» EXCERTO FORNECIDO

É por isso que Gomes Canotilho e Vital Moreira, ao comentarem esta alínea l) do
artigo 167.º da versão em vigor da Constituição, continuam a afirmar que a mesma
tem um âmbito «claramente delimitado por referência aos artigos 113.º e 120.º
Trata-se de definir o regime de responsabilidade dos titulares dos cargos aí
mencionados (nomeadamente da responsabilidade criminal), bem como os deveres,
responsabilidades e incompatibilidades e, reciprocamente, os direitos, regalias
e imunidades, incluindo o regime das remunerações (mas não necessariamente a
fixação do seu montante)». (Constituição da República Portuguesa Anotada, 3.ª
ed., Coimbra, 1993, p. 666).
16 — Relativamente aos titulares de cargos políticos do governo próprio das
Regiões Autónomas, é pacífico que a competência para a fixação do seu regime
estatutário não se acha prevista no artigo 167.º da Constituição, não obstante a
formulação extremamente abrangente da parte final de nova alínea l) («bem como
dos restantes órgãos constitucionais ou eleitos por sufrágio directo e
universal»). A evolução do texto constitucional e a análise dos trabalhos
preparatórios das duas revisões constitucionais de 1982 e de 1989 fundamentam
esta afirmação.
Tal competência cabe à Assembleia da República, é certo, mas a iniciativa
legislativa está atribuída em exclusivo às assembleias legislativas regionais —
é o que resulta dos artigos 164.º, alínea b), 228.º e 233.º, n.º 5, da Lei
Fundamental, como acima se referiu.
Na verdade, o artigo 233.º da Constituição regula a matéria atinente aos órgãos
de governo próprio das duas regiões autónomas, esclarecendo que tais órgãos são
a assembleia legislativa regional e o governo regional (n.º 1). O n.º 5 deste
artigo, por seu turno, estabelece que «o estatuto dos titulares dos órgãos de
governo próprio das regiões autónomas é definido nos respectivos estatutos
político-administrativos».
Anotando este n.º 5 do artigo 233.º, escrevem Gomes Canotilho e Vital Moreira:
O estatuto dos titulares dos órgãos de governo regional (membros da assembleia e
membros do governo) deve ser definido, naturalmente, pelo estatuto regional (n.º
5), respeitando os princípios constitucionais pertinentes (artigo 120.º), bem
como, com as devidas adaptações, os princípios deduzíveis do regime
constitucional dos deputados da AR e dos membros do Governo da República. Ao
reservar explicitamente para o estatuto regional a definição do estatuto dos
titulares dos órgãos regionais, a Constituição não deixa por isso margem para
dúvidas de que tal matéria não cabe nem na competência legislativa reservada
comum da AR [v. artigo 167.º, alínea l], nem na competência legislativa
regional, através de decreto legislativo regional […]. Mas nada parece impedir
que os estatutos — que não podem «delegar» essa matéria para decreto regional —
sejam «regulamentados» por diploma regional. (Constituição, 3.ª ed., pp.

» TAREFAS
a: Reproduza o trecho do excerto de "É por isso que" a "1993, p. 666).", trocando "imunidades" por "prerrogativas".
b: Segundo o excerto, que órgãos constituem o governo próprio das regiões autónomas, nos termos do n.º 1 do artigo 233.º da Constituição?
c: Prossiga o excerto sobre o estatuto dos titulares dos órgãos de governo próprio das Regiões Autónomas a partir do ponto em que ele termina.
O material que vem a seguir não tem qualquer relação com o excerto.

» ENTRADAS LISTADAS

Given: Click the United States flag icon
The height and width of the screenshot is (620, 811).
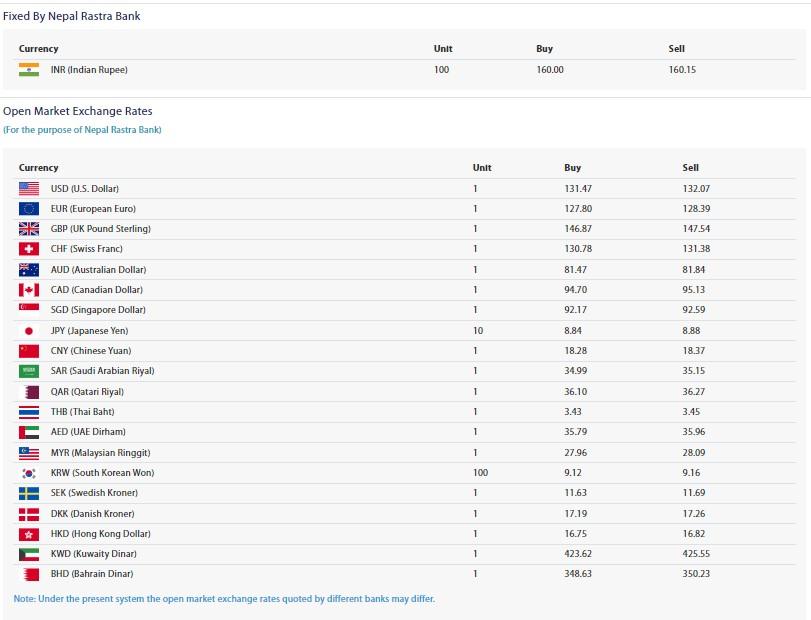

--

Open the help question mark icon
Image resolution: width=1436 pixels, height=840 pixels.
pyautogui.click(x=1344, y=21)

» RESPOSTAS POR TAREFA
a:
É por isso que Gomes Canotilho e Vital Moreira, ao comentarem esta alínea l) do
artigo 167.º da versão em vigor da Constituição, continuam a afirmar que a mesma
tem um âmbito «claramente delimitado por referência aos artigos 113.º e 120.º
Trata-se de definir o regime de responsabilidade dos titulares dos cargos aí
mencionados (nomeadamente da responsabilidade criminal), bem como os deveres,
responsabilidades e incompatibilidades e, reciprocamente, os direitos, regalias
e prerrogativas, incluindo o regime das remunerações (mas não necessariamente a
fixação do seu montante)». (Constituição da República Portuguesa Anotada, 3.ª
ed., Coimbra, 1993, p. 666).

b: A assembleia legislativa regional e o governo regional.

c:
873-874; vejam-se o 2.º vol. da 2.ª ed. desta obra, pp. 375-376, e Jorge
Miranda, Funções, Órgãos e Actos do Estado, Lisboa, 1990, pp. 84-85).
17 — Resta, pois, inquirir se a norma do artigo 28.º do EPA é conforme ao
disposto no n.º 5 do artigo 233.º da Constituição, entendida esta última norma
em conexão com n.º 2 do artigo 120.º da Lei Fundamental.
Para responder a tal interrogação, importa determinar se a fixação do regime
remuneratório dos titulares dos órgãos de governo próprio pode ser delegada pelo
próprio estatuto político-administrativo na assembleia legislativa regional,
através de decreto legislativo regional, sem consagração dos critérios
substanciais da futura fixação, limitando-se o estatuto a fazer uma referência
genérica ao estatuto remuneratório dos Deputados à Assembleia da República, a
adaptar em função do interesse específico da Região. A adaptação há-de ser
entendida aqui como a adequação ou o ajustamento de um certo modelo, aplicável a
certos titulares de cargos políticos, a outros titulares.
Desde já afirma o Tribunal Constitucional que o artigo 28.º do EPA se acha
afectado de inconstitucionalidade.
Com efeito, a Constituição exige que o estatuto desses titulares de órgãos de
governo próprio regional se ache definido no estatuto político-administrativo.
Há, pois, uma reserva de lei estatutária na matéria. A definição desse estatuto
tem de abranger os deveres, as responsabilidades e incompatibilidades desses
titulares, bem como os respectivos direitos, regalias e imunidades. O estatuto
remuneratório ou regime de remuneração abrange um conjunto de direitos e
regalias. Por isso, a definição desse regime remuneratório há-de ser aprovada
pela Assembleia da República, por iniciativa do orgão legislativo regional, por
força dos artigos 164.º, alínea b), 228.º, e 233.º, n.º 5.
Ora, a norma em apreciação não chega a definir o estatuto remuneratório dos
deputados à Assembleia Legislativa Regional da Madeira.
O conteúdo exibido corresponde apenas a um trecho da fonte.